> _Prompt_:
Your answer is one number: the count of lines below that hold the word "agent".

Collected data entries:

--- START ---

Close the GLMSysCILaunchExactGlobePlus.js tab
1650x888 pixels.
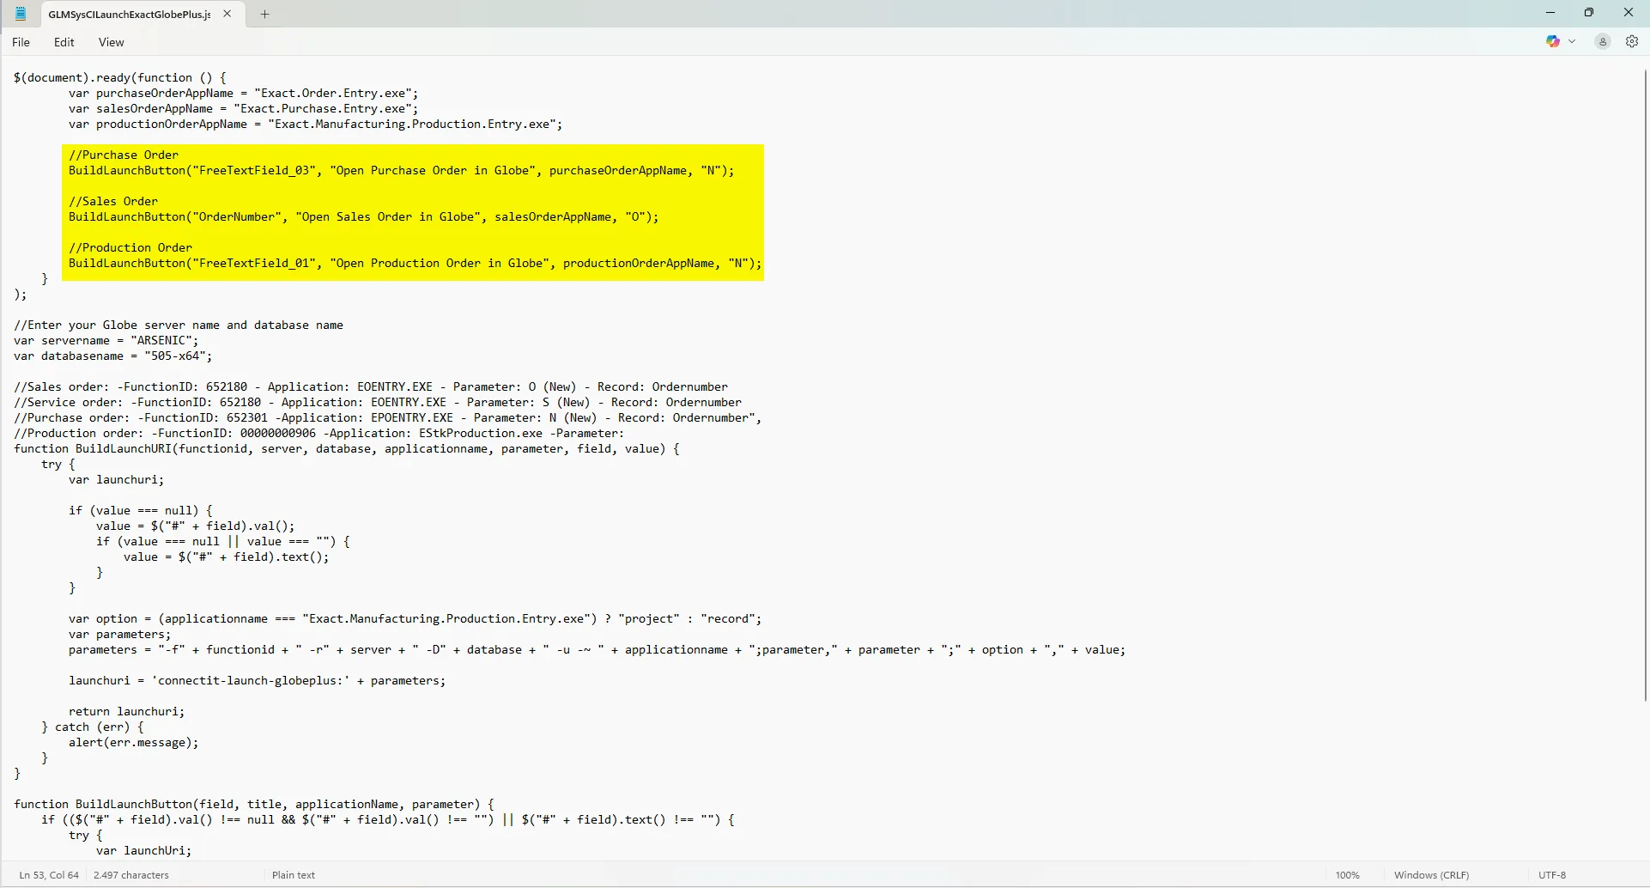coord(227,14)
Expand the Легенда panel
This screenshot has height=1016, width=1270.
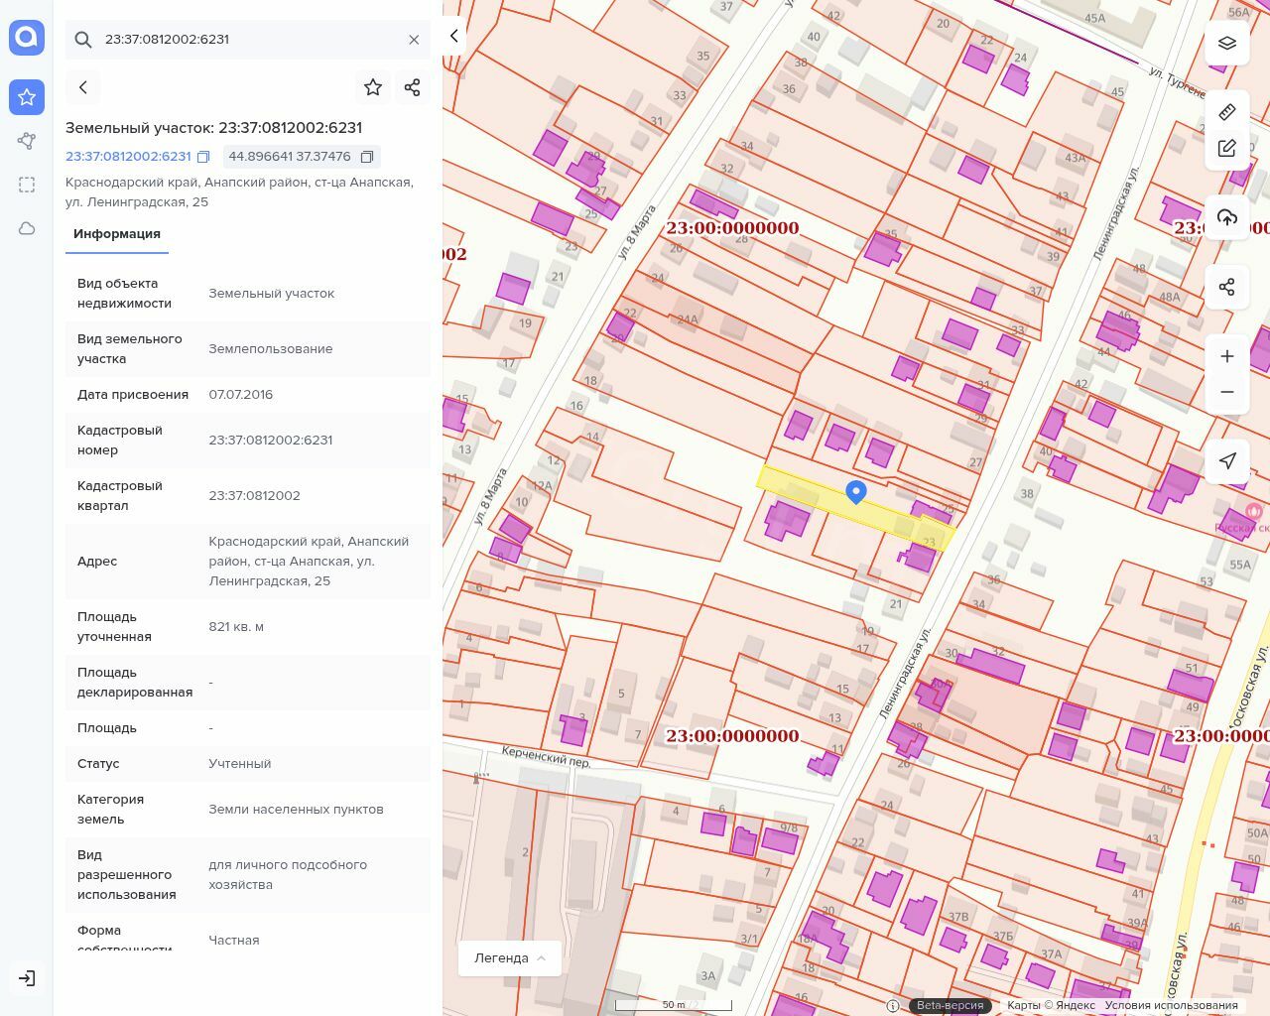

--- END ---
--- START ---

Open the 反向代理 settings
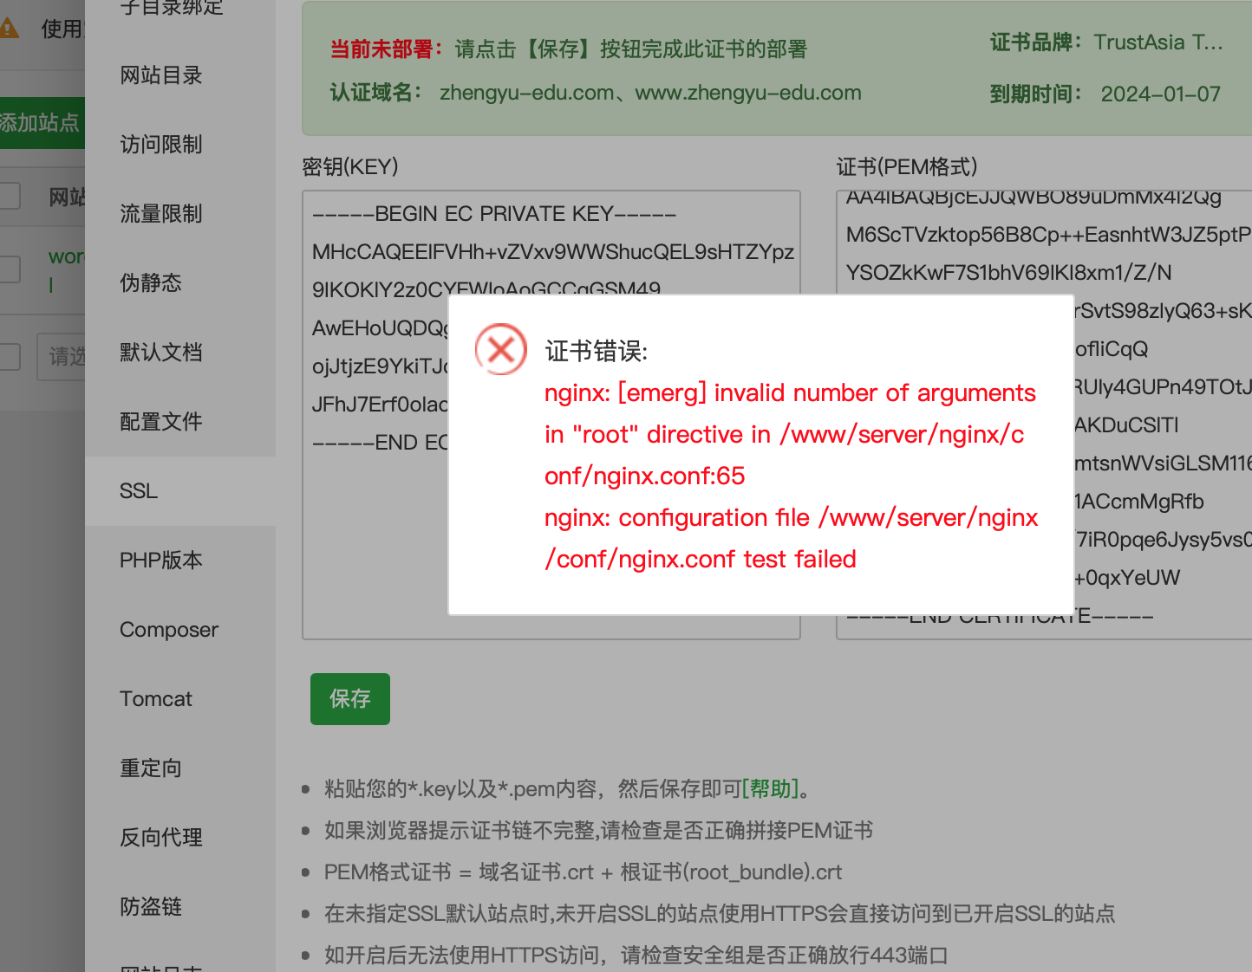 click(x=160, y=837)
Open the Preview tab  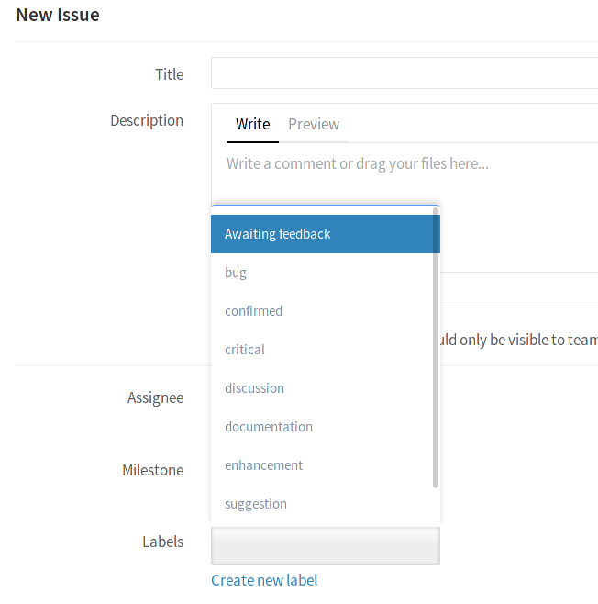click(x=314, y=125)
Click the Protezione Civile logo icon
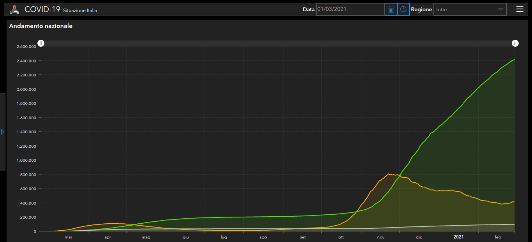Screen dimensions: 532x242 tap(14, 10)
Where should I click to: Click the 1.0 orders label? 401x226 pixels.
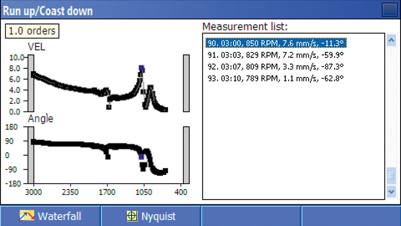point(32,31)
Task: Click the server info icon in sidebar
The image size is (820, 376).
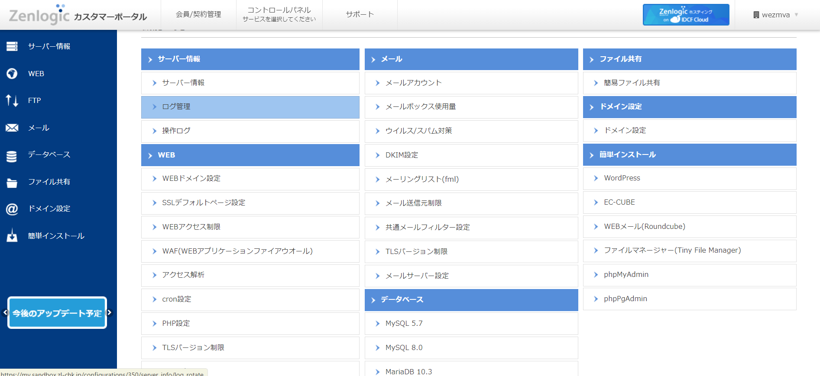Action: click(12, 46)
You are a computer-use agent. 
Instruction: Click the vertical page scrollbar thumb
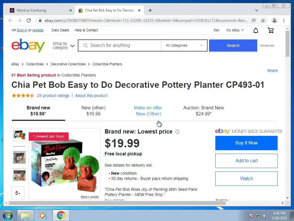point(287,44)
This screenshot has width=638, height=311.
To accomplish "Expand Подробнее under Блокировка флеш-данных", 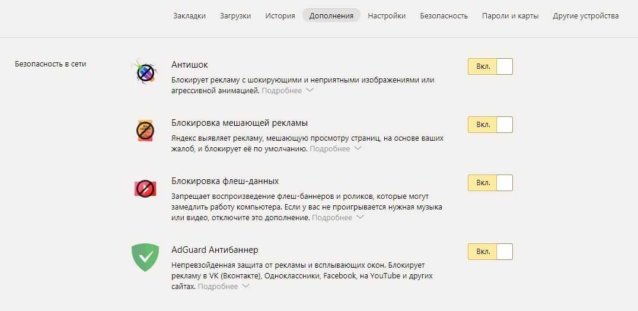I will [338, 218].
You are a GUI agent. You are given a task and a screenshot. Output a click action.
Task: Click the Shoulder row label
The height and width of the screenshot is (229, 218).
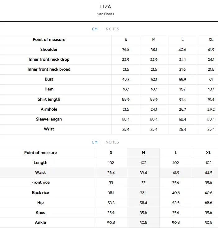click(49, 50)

--- END ---

> _Result of this exercise_:
2